═════ INFORMATION SUPPLIED ═════

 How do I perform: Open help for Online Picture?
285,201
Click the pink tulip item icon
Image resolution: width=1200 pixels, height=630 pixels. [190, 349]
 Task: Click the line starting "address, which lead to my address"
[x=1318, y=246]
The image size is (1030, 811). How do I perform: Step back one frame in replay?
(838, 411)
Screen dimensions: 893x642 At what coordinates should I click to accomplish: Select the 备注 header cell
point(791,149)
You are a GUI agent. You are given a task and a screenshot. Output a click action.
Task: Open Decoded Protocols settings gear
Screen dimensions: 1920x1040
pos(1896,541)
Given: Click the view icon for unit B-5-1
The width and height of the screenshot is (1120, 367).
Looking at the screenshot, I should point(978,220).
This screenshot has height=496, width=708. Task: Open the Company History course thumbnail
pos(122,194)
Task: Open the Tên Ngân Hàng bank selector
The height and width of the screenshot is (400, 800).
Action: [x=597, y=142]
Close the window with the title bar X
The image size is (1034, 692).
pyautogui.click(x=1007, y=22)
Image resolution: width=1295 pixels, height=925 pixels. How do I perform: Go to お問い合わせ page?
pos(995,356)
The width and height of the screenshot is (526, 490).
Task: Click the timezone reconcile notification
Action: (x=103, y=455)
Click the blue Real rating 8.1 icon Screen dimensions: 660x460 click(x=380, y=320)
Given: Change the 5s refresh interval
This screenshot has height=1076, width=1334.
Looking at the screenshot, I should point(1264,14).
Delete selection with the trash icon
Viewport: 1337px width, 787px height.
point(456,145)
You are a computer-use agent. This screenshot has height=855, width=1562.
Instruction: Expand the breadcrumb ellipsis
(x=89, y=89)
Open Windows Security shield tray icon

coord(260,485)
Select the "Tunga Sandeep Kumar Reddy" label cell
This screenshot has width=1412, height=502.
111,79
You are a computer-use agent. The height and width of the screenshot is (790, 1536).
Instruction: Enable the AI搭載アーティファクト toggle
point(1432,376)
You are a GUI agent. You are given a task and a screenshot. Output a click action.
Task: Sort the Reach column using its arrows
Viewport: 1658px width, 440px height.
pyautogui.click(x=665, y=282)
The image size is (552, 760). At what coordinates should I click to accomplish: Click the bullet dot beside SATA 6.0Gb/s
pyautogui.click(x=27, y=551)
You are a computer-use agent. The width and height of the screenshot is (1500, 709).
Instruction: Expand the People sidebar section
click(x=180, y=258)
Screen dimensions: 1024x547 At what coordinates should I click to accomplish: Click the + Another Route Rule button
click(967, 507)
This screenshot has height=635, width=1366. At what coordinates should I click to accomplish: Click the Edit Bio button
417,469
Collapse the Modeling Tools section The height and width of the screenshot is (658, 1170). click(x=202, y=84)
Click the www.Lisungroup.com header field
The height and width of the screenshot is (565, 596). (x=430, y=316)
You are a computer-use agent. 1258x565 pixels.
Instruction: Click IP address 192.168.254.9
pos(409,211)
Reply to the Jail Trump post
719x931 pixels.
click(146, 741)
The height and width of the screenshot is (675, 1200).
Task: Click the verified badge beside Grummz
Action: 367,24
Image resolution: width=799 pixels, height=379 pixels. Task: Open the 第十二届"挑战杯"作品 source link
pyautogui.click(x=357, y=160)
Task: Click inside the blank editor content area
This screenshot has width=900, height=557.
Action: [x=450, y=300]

═════

# DIRECTIONS FOR THIS TASK
The material must be repeated in full, with every line exact.

# EXERCISE OUTPUT
 How do I perform: Open help for Online Picture?
285,201
Click the pink tulip item icon
Image resolution: width=1200 pixels, height=630 pixels. [190, 349]
 Task: Click the line starting "address, which lead to my address"
[x=1318, y=246]
The image size is (1030, 811). How do I perform: Step back one frame in replay?
(838, 411)
Screen dimensions: 893x642 At what coordinates should I click to accomplish: Select the 备注 header cell
point(791,149)
You are a GUI agent. You are given a task and a screenshot. Output a click action.
Task: Open Decoded Protocols settings gear
Screen dimensions: 1920x1040
pos(1896,541)
Given: Click the view icon for unit B-5-1
The width and height of the screenshot is (1120, 367).
Looking at the screenshot, I should point(978,220).
This screenshot has height=496, width=708. Task: Open the Company History course thumbnail
pos(122,194)
Task: Open the Tên Ngân Hàng bank selector
The height and width of the screenshot is (400, 800).
Action: [x=597, y=142]
Close the window with the title bar X
The image size is (1034, 692).
pyautogui.click(x=1007, y=22)
Image resolution: width=1295 pixels, height=925 pixels. How do I perform: Go to お問い合わせ page?
pos(995,356)
The width and height of the screenshot is (526, 490).
Task: Click the timezone reconcile notification
Action: (x=103, y=455)
Click the blue Real rating 8.1 icon Screen dimensions: 660x460 click(x=380, y=320)
Given: Change the 5s refresh interval
This screenshot has height=1076, width=1334.
Looking at the screenshot, I should point(1264,14).
Delete selection with the trash icon
Viewport: 1337px width, 787px height.
point(456,145)
You are a computer-use agent. This screenshot has height=855, width=1562.
Instruction: Expand the breadcrumb ellipsis
(x=89, y=89)
Open Windows Security shield tray icon

coord(260,485)
Select the "Tunga Sandeep Kumar Reddy" label cell
This screenshot has width=1412, height=502.
111,79
You are a computer-use agent. The height and width of the screenshot is (790, 1536).
Instruction: Enable the AI搭載アーティファクト toggle
point(1432,376)
You are a GUI agent. You are given a task and a screenshot. Output a click action.
Task: Sort the Reach column using its arrows
Viewport: 1658px width, 440px height.
pyautogui.click(x=665, y=282)
The image size is (552, 760). At what coordinates should I click to accomplish: Click the bullet dot beside SATA 6.0Gb/s
pyautogui.click(x=27, y=551)
You are a computer-use agent. The width and height of the screenshot is (1500, 709).
Instruction: Expand the People sidebar section
click(x=180, y=258)
Screen dimensions: 1024x547 At what coordinates should I click to accomplish: Click the + Another Route Rule button
click(967, 507)
This screenshot has height=635, width=1366. At what coordinates should I click to accomplish: Click the Edit Bio button
417,469
Collapse the Modeling Tools section The height and width of the screenshot is (658, 1170). click(x=202, y=84)
Click the www.Lisungroup.com header field
The height and width of the screenshot is (565, 596). (x=430, y=316)
You are a computer-use agent. 1258x565 pixels.
Instruction: Click IP address 192.168.254.9
pos(409,211)
Reply to the Jail Trump post
719x931 pixels.
click(146, 741)
The height and width of the screenshot is (675, 1200).
Task: Click the verified badge beside Grummz
Action: 367,24
Image resolution: width=799 pixels, height=379 pixels. Task: Open the 第十二届"挑战杯"作品 source link
pyautogui.click(x=357, y=160)
Task: Click inside the blank editor content area
This screenshot has width=900, height=557.
Action: [x=450, y=300]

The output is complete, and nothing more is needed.